Booker has, over the course of the last few years, informed me that certain types of eats fall under the category of "Chesapeake Heritage Foods". I'm sure others who are familiar with the breed (I'm looking at Chas and Chad) have encountered this phenomenon.
Considerable thought has led me to conclude that Chesapeake Heritage Foods are those things that are particularly appealing to Chessies because of the role those foods played in feeding Chessies and proto-Chessies over the development of the breed. Basically, some things speak to the Ur-dog, some flavors call up the memory of generations of water dogs in the past and are, accordingly, particularly appealing to the Chessie of today.

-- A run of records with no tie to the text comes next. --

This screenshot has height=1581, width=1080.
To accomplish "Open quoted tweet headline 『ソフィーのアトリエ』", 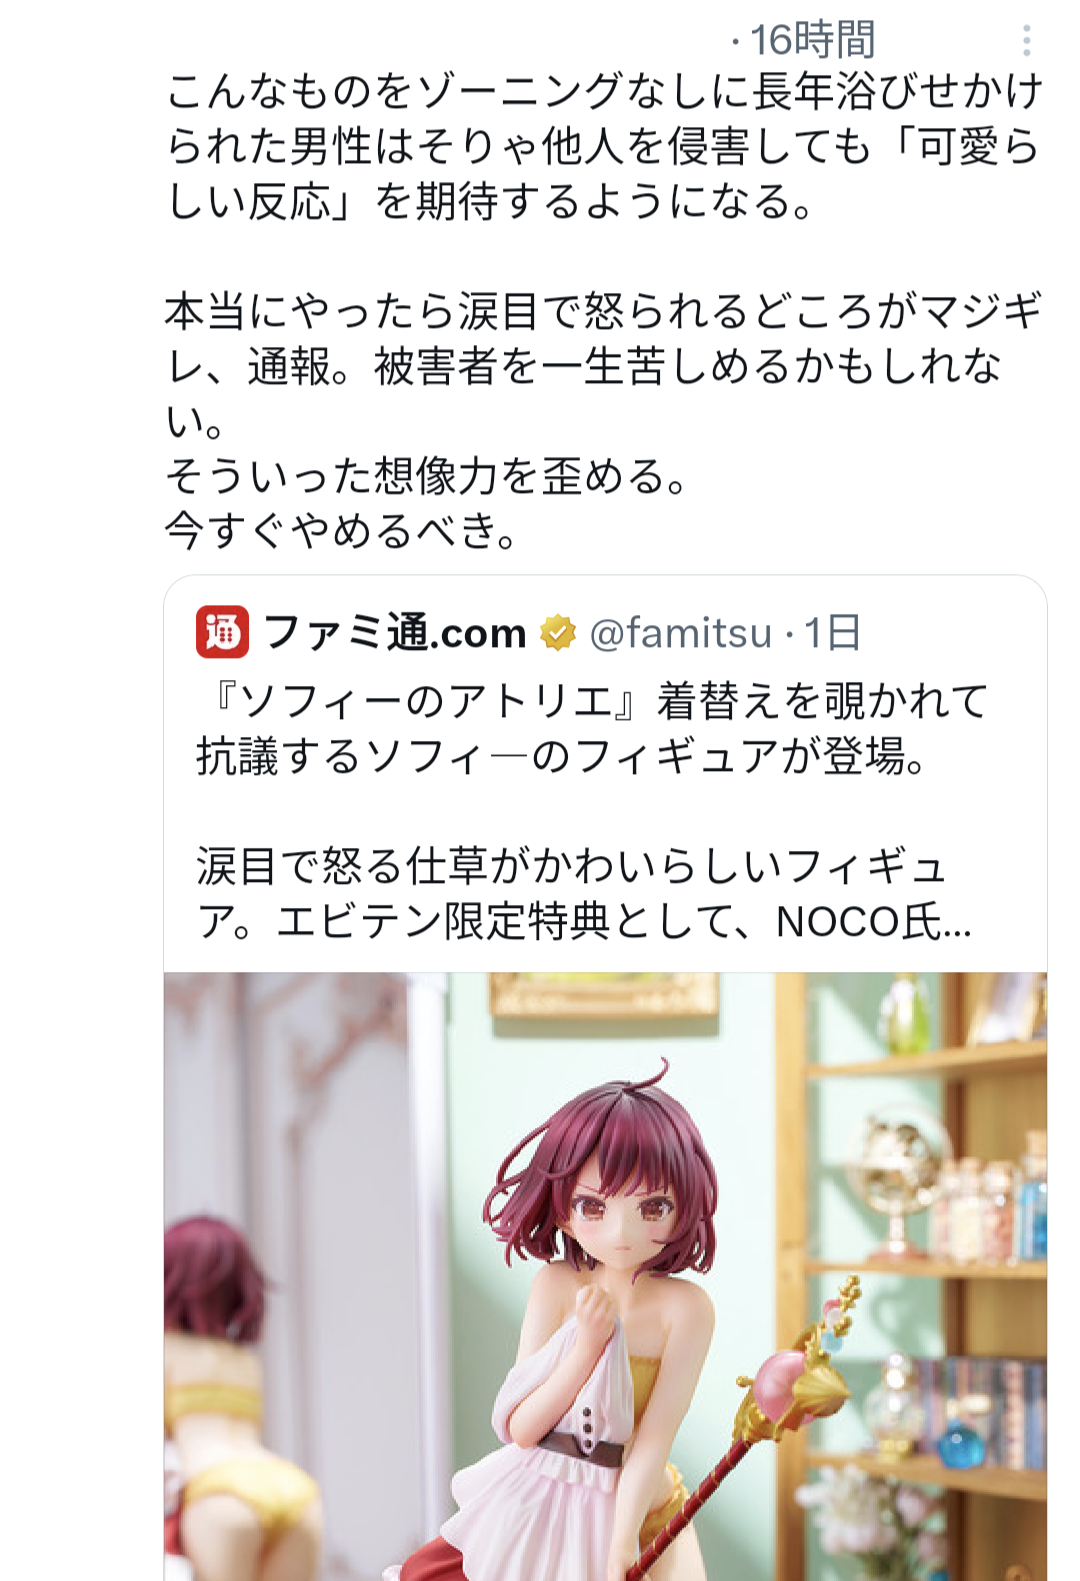I will [424, 700].
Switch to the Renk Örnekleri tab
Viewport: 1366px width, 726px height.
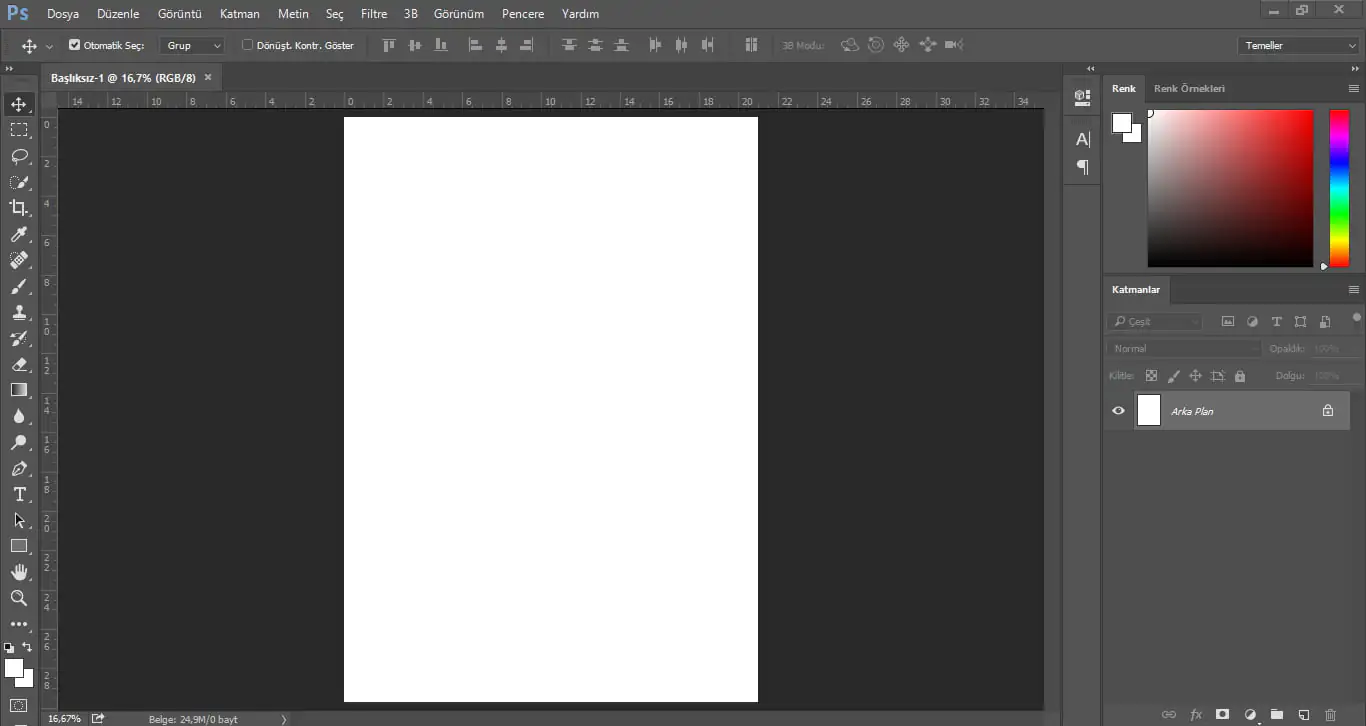pyautogui.click(x=1189, y=88)
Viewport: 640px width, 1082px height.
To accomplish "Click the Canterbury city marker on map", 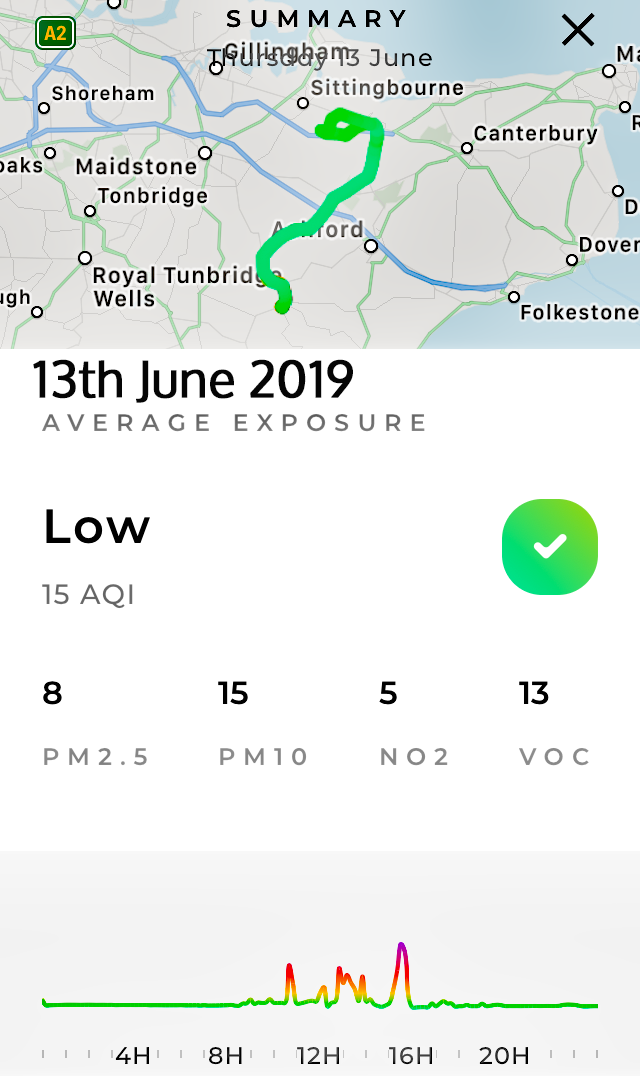I will (467, 148).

Some Chesapeake Heritage Foods are not particularly surprising given the breed's long association with coastal areas and parts of the South- for instance, oysters, fried fish and hush puppies are very clearly Chesapeake Heritage Foods, the latter so strongly favored that they are known to us as "corn dogglers". In fact, Booker prefers a hush puppy to a piece of fish out of the same oil. However, other items that qualify as Chesapeake Heritage Foods call for a little research about the history of Chesapeake Bay Retrievers in the U.S. and, in turn, American history.
A recent example is spruce tips. Booker assures me that these are, in fact, a Chesapeake Heritage Food.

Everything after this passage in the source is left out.